In terms of Trout’s lost Wins Above Replacement (WAR), which is an all-encompassing stat that measures a player’s contributions at the plate, in the field, and on the bases, that 17.6 figure means that Trout has lost to injury over the past five seasons roughly the career WAR of Adam Dunn or Cecil Fielder. 

Anyhow, if you add those missing numbers above, here’s what Trout’s career tallies would look like as of the end of the current season:

  • 397 home runs
  • 326 doubles
  • 56 triples
  • 1,790 hits
  • 1,105 walks
  • 1,013 RBI
  • 1,195 runs scored
  • 3,361 total bases
  • 239 stolen bases
  • 93.8 WAR

In our alternate reality, Trout would be within, oh, a week or so of career home run No. 400, and he’d reach that benchmark in his age-30 season. He’d also be well past the halfway point of 3,000 hits; and he’d also have topped 1,000 career RBI; 1,000 career runs scored; and 3,000 total bases. He’d be approaching the proximity of 1,000 extra-base hits (and would likely get there in 2024, assuming health). 

As for the imagined WAR of 93.8, that lofty figure would already rank 40th all-time, just ahead of Adrian Beltre and just behind Cap Anson. Among position players only, he’d rank 27th all-time. 

Maybe under these imagined conditions, the Angels in 2017 snare the second AL wild card spot, and maybe Trout picks up a fourth AL MVP award somewhere in there. The real damage, though, is going to be backward-looking career appraisals. 

He’s going into the Hall of Fame on the first ballot, but these lost games may prevent Trout from compiling a body of work that places him among the best of the very best when it comes to total amassed value. That’s especially the case if these worrisome injury trends continue. 

As long as we’re talking Halos, let’s take a moment for Shohei Ohtani. He remains the AL MVP frontrunner at this writing, but anecdotally Blue Jays triple crown threat Vladimir Guerrero Jr. seems to be making up ground. While Guerrero may not even be the most deserving candidate on the Toronto roster — you can argue for Marcus Semien instead — he’s without question having a brilliant season.

* _ASSIGNMENT 1_: In the baseball passage about Mike Trout's injuries, where would Trout's imagined 93.8 WAR rank all-time among position players only?
* _ASSIGNMENT 2_: Continue the baseball passage about Mike Trout's injuries, picking up right after its final sentence.

* _DATA FOR REVIEW_:
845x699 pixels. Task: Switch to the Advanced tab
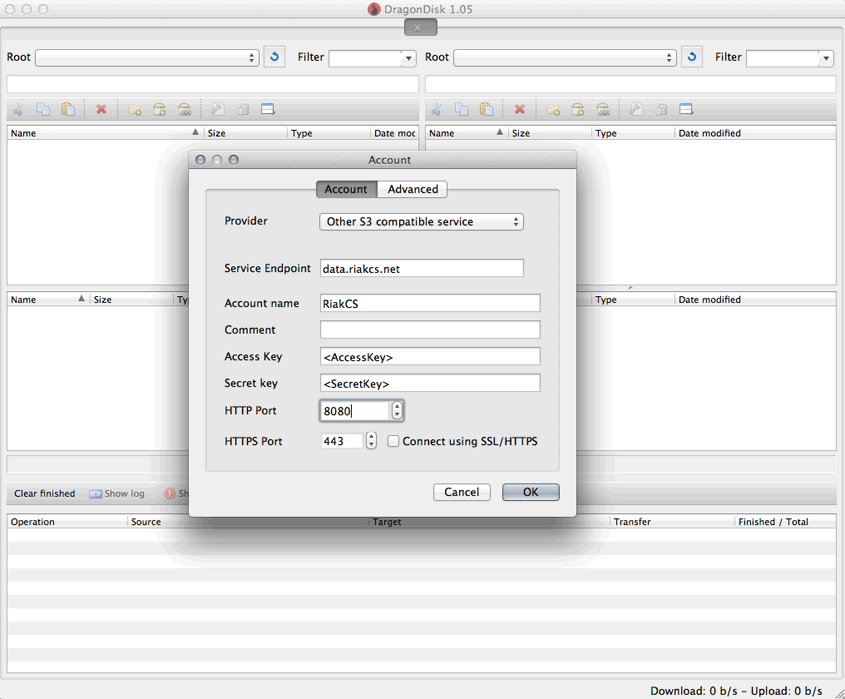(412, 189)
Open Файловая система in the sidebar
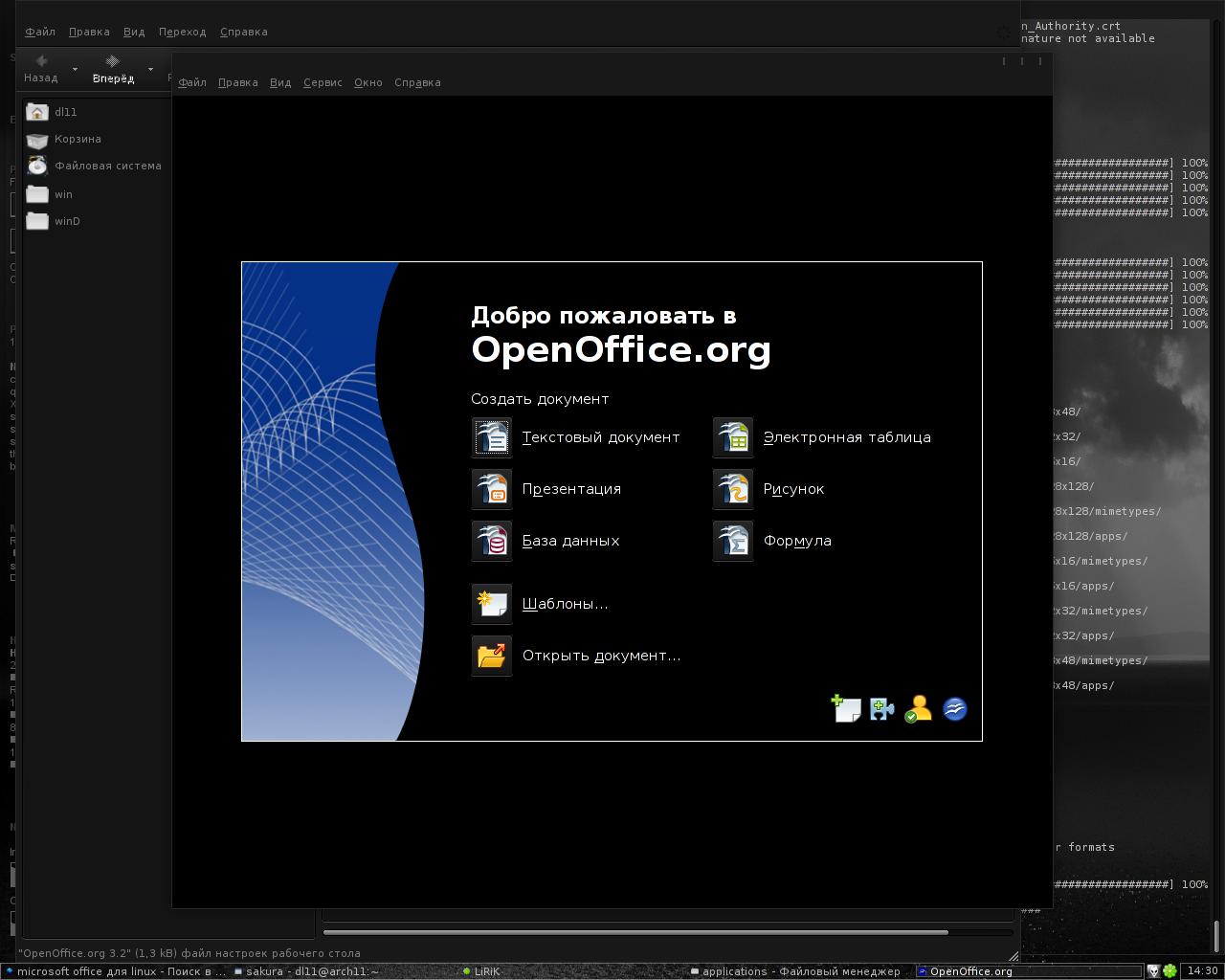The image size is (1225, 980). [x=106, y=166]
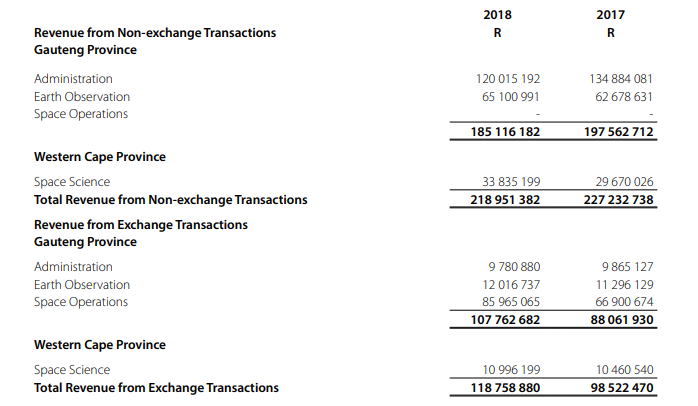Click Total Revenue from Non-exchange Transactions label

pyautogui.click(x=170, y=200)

* _EXERCISE ANSWER 1_: 27th all-time

* _EXERCISE ANSWER 2_:
The case for Ohtani, obviously, rests on the fact that he’s providing major value as a hitter and a pitcher and doing so while taking up only one roster spot. Relevant data chambered and ready to fire: 

  • Ohtani’s 2021 WAR (as pitcher and hitter): 8.2
  • Guerrero’s 2021 WAR: 6.8

WAR, though, doesn’t account for clutch performance, and in this area Ohtani thus far in 2021 has dominated Guerrero Jr. Take a look at how the two leading MVP candidates stack up at the plate in terms of some clutch indicators (all numbers current as of Monday morning):

Overall OPS

.952

1.029

OPS with RISP

1.155

1.071

OPS with runners on

1.035

1.026

OPS with two outs and RISP

1.195

1.009

OPS in “close and late” game situations

.938

.656

OPS in high-leverage situations

1.283

.970

As you can see, Ohtani has out-produced Guerrero this season in every kind of situation that can be characterized as “clutch,” and he’s done so by a huge margin in those latter two categories. 

Over at Fangraphs, they provide a snapshot measure called “Clutch” that compares a player’s production in the most important moments of the season relative to his baseline of performance outside of those contexts. This season Ohtani has a clutch score of 0.78, which ranks 15th among AL qualifiers in 2021. Guerrero? His clutch score of -1.27 ranks 67th out of 71 AL qualifiers. For those curious, Semien hasn’t been much better than Guerrero in terms of clutch this season (his score of -1.26 ranks 64th among AL qualifiers). Consider all of this to be a significant boon to Ohtani’s MVP case. 

As for clutch performance as a general matter, it’s not really a sustainable skill in almost every instance. A player’s clutch performance typically varies widely from year to year, but when it comes to backward-looking assessments of value, which is what the MVP vote is, then it’s appropriate to consider it. In this case, it very much redounds to the benefit of Ohtani.